WHAT NEEDS TO BE DONE
Each record below should be written out again exactly.

GIVEN INFORMATION
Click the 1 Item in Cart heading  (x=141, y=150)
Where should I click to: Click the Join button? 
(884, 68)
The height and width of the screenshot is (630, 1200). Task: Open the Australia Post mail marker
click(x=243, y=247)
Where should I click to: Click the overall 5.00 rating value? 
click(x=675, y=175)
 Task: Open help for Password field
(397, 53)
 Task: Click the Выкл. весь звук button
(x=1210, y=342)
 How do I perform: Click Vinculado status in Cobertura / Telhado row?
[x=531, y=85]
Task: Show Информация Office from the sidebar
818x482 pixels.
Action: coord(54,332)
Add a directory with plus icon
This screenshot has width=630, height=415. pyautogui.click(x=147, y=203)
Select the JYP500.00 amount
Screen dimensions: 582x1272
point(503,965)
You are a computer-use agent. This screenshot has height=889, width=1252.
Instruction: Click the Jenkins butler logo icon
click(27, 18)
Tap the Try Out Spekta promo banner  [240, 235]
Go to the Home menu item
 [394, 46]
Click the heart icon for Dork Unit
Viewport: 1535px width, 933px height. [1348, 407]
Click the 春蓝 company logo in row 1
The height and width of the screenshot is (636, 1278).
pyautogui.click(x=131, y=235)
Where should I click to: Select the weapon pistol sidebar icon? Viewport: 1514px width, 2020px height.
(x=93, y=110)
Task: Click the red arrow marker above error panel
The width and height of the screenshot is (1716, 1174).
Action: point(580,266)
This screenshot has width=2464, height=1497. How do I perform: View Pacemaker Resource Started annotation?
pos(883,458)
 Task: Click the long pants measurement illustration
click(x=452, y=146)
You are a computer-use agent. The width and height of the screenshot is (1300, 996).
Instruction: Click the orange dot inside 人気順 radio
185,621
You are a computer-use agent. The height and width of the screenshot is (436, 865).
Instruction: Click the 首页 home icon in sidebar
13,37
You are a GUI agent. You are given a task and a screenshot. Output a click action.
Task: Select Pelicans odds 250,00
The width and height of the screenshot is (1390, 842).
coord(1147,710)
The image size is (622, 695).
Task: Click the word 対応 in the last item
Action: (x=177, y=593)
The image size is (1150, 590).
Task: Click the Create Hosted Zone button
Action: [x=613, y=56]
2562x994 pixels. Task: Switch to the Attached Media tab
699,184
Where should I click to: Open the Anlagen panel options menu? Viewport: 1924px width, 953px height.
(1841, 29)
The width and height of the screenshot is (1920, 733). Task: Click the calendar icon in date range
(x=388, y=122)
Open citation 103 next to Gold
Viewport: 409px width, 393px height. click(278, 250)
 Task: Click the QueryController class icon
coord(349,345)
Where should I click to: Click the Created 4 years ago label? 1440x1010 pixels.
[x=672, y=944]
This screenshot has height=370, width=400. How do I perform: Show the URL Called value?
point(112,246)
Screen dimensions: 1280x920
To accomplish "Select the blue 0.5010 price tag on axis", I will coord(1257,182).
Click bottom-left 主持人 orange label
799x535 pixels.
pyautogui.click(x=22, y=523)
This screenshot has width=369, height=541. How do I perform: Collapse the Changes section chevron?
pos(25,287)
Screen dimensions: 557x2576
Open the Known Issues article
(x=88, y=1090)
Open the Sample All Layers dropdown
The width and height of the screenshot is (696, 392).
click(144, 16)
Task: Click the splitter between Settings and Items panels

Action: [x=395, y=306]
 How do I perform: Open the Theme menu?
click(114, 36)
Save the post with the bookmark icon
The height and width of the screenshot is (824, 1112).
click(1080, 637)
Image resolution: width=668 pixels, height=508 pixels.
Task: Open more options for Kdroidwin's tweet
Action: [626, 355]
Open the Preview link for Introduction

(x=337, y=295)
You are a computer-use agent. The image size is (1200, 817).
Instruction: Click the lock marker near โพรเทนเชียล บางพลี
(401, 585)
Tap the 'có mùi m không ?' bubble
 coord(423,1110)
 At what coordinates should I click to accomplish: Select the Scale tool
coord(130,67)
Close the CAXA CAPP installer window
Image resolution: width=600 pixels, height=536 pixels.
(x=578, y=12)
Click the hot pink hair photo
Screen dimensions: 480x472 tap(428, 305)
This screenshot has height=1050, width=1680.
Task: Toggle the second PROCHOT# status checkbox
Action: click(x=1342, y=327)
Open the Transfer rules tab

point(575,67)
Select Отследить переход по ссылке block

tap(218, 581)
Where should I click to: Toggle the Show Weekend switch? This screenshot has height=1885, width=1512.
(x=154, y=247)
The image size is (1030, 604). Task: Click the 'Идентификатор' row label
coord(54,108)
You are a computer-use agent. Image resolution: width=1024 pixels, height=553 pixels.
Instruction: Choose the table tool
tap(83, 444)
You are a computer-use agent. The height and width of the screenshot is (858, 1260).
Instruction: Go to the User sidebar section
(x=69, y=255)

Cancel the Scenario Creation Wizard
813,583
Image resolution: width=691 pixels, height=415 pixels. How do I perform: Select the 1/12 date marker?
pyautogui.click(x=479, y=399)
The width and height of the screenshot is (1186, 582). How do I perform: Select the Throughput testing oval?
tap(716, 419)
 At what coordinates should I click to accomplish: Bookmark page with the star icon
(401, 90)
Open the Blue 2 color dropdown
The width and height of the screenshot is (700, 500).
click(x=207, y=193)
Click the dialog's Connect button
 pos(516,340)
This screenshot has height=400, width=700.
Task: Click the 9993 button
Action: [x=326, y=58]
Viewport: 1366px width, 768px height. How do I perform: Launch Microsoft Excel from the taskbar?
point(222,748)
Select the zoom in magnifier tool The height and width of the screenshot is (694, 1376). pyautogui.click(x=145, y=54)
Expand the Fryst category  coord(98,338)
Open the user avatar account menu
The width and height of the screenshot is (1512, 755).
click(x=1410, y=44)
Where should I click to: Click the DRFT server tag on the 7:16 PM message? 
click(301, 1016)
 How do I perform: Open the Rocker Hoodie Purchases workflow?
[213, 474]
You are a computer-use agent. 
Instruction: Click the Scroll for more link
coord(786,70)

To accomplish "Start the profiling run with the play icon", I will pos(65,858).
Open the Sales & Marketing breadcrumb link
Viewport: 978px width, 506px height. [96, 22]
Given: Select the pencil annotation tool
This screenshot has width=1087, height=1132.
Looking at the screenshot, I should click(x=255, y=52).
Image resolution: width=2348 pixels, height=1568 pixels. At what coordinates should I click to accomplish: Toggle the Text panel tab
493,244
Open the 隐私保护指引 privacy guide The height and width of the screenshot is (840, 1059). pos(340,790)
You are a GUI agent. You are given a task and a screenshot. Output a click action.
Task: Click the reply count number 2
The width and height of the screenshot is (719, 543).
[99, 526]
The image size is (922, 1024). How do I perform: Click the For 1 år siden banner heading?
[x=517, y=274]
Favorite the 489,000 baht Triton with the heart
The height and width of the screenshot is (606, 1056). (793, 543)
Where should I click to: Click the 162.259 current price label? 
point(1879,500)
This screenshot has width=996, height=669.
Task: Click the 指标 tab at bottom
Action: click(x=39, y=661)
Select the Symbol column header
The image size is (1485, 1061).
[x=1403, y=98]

EXERCISE RESPONSE
Click the 1 Item in Cart heading  (x=141, y=150)
Where should I click to: Click the Join button? 
(884, 68)
The height and width of the screenshot is (630, 1200). Task: Open the Australia Post mail marker
click(x=243, y=247)
Where should I click to: Click the overall 5.00 rating value? 
click(x=675, y=175)
 Task: Open help for Password field
(397, 53)
 Task: Click the Выкл. весь звук button
(x=1210, y=342)
 How do I perform: Click Vinculado status in Cobertura / Telhado row?
[x=531, y=85]
Task: Show Информация Office from the sidebar
818x482 pixels.
Action: coord(54,332)
Add a directory with plus icon
This screenshot has width=630, height=415. pyautogui.click(x=147, y=203)
Select the JYP500.00 amount
Screen dimensions: 582x1272
point(503,965)
You are a computer-use agent. This screenshot has height=889, width=1252.
Instruction: Click the Jenkins butler logo icon
click(27, 18)
Tap the Try Out Spekta promo banner  [240, 235]
Go to the Home menu item
 [394, 46]
Click the heart icon for Dork Unit
Viewport: 1535px width, 933px height. [1348, 407]
Click the 春蓝 company logo in row 1
The height and width of the screenshot is (636, 1278).
pyautogui.click(x=131, y=235)
Where should I click to: Select the weapon pistol sidebar icon? Viewport: 1514px width, 2020px height.
(x=93, y=110)
Task: Click the red arrow marker above error panel
The width and height of the screenshot is (1716, 1174).
Action: point(580,266)
This screenshot has width=2464, height=1497. How do I perform: View Pacemaker Resource Started annotation?
pos(883,458)
 Task: Click the long pants measurement illustration
click(x=452, y=146)
You are a computer-use agent. The width and height of the screenshot is (1300, 996).
Instruction: Click the orange dot inside 人気順 radio
185,621
You are a computer-use agent. The height and width of the screenshot is (436, 865).
Instruction: Click the 首页 home icon in sidebar
13,37
You are a GUI agent. You are given a task and a screenshot. Output a click action.
Task: Select Pelicans odds 250,00
The width and height of the screenshot is (1390, 842).
coord(1147,710)
The image size is (622, 695).
Task: Click the word 対応 in the last item
Action: (x=177, y=593)
The image size is (1150, 590).
Task: Click the Create Hosted Zone button
Action: [x=613, y=56]
2562x994 pixels. Task: Switch to the Attached Media tab
699,184
Where should I click to: Open the Anlagen panel options menu? Viewport: 1924px width, 953px height.
(1841, 29)
The width and height of the screenshot is (1920, 733). Task: Click the calendar icon in date range
(x=388, y=122)
Open citation 103 next to Gold
Viewport: 409px width, 393px height. click(278, 250)
 Task: Click the QueryController class icon
coord(349,345)
Where should I click to: Click the Created 4 years ago label? 1440x1010 pixels.
[x=672, y=944]
This screenshot has height=370, width=400. How do I perform: Show the URL Called value?
point(112,246)
Screen dimensions: 1280x920
To accomplish "Select the blue 0.5010 price tag on axis", I will coord(1257,182).
Click bottom-left 主持人 orange label
799x535 pixels.
pyautogui.click(x=22, y=523)
This screenshot has width=369, height=541. How do I perform: Collapse the Changes section chevron?
pos(25,287)
Screen dimensions: 557x2576
Open the Known Issues article
(x=88, y=1090)
Open the Sample All Layers dropdown
The width and height of the screenshot is (696, 392).
click(144, 16)
Task: Click the splitter between Settings and Items panels

Action: [x=395, y=306]
 How do I perform: Open the Theme menu?
click(114, 36)
Save the post with the bookmark icon
The height and width of the screenshot is (824, 1112).
click(1080, 637)
Image resolution: width=668 pixels, height=508 pixels.
Task: Open more options for Kdroidwin's tweet
Action: [626, 355]
Open the Preview link for Introduction

(x=337, y=295)
You are a computer-use agent. The image size is (1200, 817).
Instruction: Click the lock marker near โพรเทนเชียล บางพลี
(401, 585)
Tap the 'có mùi m không ?' bubble
 coord(423,1110)
 At what coordinates should I click to accomplish: Select the Scale tool
coord(130,67)
Close the CAXA CAPP installer window
Image resolution: width=600 pixels, height=536 pixels.
(x=578, y=12)
Click the hot pink hair photo
Screen dimensions: 480x472 tap(428, 305)
This screenshot has height=1050, width=1680.
Task: Toggle the second PROCHOT# status checkbox
Action: click(x=1342, y=327)
Open the Transfer rules tab

point(575,67)
Select Отследить переход по ссылке block

tap(218, 581)
Where should I click to: Toggle the Show Weekend switch? This screenshot has height=1885, width=1512.
(x=154, y=247)
The image size is (1030, 604). Task: Click the 'Идентификатор' row label
coord(54,108)
You are a computer-use agent. Image resolution: width=1024 pixels, height=553 pixels.
Instruction: Choose the table tool
tap(83, 444)
You are a computer-use agent. The height and width of the screenshot is (858, 1260).
Instruction: Go to the User sidebar section
(x=69, y=255)

Cancel the Scenario Creation Wizard
813,583
Image resolution: width=691 pixels, height=415 pixels. How do I perform: Select the 1/12 date marker?
pyautogui.click(x=479, y=399)
The width and height of the screenshot is (1186, 582). How do I perform: Select the Throughput testing oval?
tap(716, 419)
 At what coordinates should I click to accomplish: Bookmark page with the star icon
(401, 90)
Open the Blue 2 color dropdown
The width and height of the screenshot is (700, 500).
click(x=207, y=193)
Click the dialog's Connect button
 pos(516,340)
This screenshot has height=400, width=700.
Task: Click the 9993 button
Action: [x=326, y=58]
Viewport: 1366px width, 768px height. How do I perform: Launch Microsoft Excel from the taskbar?
point(222,748)
Select the zoom in magnifier tool The height and width of the screenshot is (694, 1376). pyautogui.click(x=145, y=54)
Expand the Fryst category  coord(98,338)
Open the user avatar account menu
The width and height of the screenshot is (1512, 755).
click(x=1410, y=44)
Where should I click to: Click the DRFT server tag on the 7:16 PM message? 
click(301, 1016)
 How do I perform: Open the Rocker Hoodie Purchases workflow?
[213, 474]
You are a computer-use agent. 
Instruction: Click the Scroll for more link
coord(786,70)

To accomplish "Start the profiling run with the play icon", I will pos(65,858).
Open the Sales & Marketing breadcrumb link
Viewport: 978px width, 506px height. [96, 22]
Given: Select the pencil annotation tool
This screenshot has width=1087, height=1132.
Looking at the screenshot, I should click(x=255, y=52).
Image resolution: width=2348 pixels, height=1568 pixels. At what coordinates should I click to accomplish: Toggle the Text panel tab
493,244
Open the 隐私保护指引 privacy guide The height and width of the screenshot is (840, 1059). pos(340,790)
You are a GUI agent. You are given a task and a screenshot. Output a click action.
Task: Click the reply count number 2
The width and height of the screenshot is (719, 543).
[99, 526]
The image size is (922, 1024). How do I perform: Click the For 1 år siden banner heading?
[x=517, y=274]
Favorite the 489,000 baht Triton with the heart
The height and width of the screenshot is (606, 1056). (793, 543)
Where should I click to: Click the 162.259 current price label? 
point(1879,500)
This screenshot has width=996, height=669.
Task: Click the 指标 tab at bottom
Action: click(x=39, y=661)
Select the Symbol column header
The image size is (1485, 1061).
[x=1403, y=98]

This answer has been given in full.